• [WORK ORDER]: Only the lines from the one containing "Dossin Great Lakes Museum (121, 2136)" through the end of the data belong in the answer; reproduce them exactly.

• [Records contained in a dataset]:
=== Section Start ===

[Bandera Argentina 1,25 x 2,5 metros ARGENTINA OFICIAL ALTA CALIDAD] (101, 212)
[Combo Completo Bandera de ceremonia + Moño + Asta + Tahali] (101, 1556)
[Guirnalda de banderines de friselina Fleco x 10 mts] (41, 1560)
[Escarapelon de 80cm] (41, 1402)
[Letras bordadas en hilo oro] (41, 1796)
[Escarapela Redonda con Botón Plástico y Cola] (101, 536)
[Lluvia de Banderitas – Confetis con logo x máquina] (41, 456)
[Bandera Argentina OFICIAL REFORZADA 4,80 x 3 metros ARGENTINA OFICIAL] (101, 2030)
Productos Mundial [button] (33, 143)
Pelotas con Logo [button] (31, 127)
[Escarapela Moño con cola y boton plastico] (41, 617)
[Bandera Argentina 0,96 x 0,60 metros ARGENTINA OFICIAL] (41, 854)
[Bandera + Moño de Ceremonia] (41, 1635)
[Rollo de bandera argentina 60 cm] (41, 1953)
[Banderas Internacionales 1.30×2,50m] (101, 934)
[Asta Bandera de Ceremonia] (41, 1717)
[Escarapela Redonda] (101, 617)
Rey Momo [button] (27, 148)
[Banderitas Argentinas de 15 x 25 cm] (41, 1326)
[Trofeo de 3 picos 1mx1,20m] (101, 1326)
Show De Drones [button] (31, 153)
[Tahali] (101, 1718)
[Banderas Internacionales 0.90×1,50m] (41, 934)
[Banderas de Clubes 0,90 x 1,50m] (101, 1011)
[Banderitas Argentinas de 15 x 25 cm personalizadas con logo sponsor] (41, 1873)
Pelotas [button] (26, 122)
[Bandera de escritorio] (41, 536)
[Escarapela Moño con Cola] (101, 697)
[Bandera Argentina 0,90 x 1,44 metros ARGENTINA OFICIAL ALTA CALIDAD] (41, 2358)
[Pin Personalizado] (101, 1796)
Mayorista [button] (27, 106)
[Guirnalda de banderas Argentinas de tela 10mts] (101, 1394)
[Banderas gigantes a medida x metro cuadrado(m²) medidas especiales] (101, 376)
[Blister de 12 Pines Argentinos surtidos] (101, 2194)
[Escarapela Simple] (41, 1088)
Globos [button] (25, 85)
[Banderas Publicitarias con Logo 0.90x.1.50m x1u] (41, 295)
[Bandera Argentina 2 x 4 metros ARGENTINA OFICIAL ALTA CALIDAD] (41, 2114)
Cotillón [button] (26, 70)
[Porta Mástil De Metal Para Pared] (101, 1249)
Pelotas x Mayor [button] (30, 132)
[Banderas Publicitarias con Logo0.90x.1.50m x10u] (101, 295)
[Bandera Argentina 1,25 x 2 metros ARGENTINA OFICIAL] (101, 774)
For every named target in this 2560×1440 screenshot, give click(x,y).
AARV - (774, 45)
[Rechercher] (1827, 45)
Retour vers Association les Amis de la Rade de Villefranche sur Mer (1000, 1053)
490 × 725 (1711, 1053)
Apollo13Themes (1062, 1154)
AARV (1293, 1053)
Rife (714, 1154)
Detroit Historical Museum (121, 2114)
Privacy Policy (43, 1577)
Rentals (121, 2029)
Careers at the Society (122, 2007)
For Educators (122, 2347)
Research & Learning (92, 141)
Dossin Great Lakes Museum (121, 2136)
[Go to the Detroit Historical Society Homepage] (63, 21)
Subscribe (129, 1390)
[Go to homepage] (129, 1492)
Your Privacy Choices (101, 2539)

=== Section End ===

• [TASK ANSWER]:
Dossin Great Lakes Museum (121, 2136)
[Go to the Detroit Historical Society Homepage] (63, 21)
Subscribe (129, 1390)
[Go to homepage] (129, 1492)
Your Privacy Choices (101, 2539)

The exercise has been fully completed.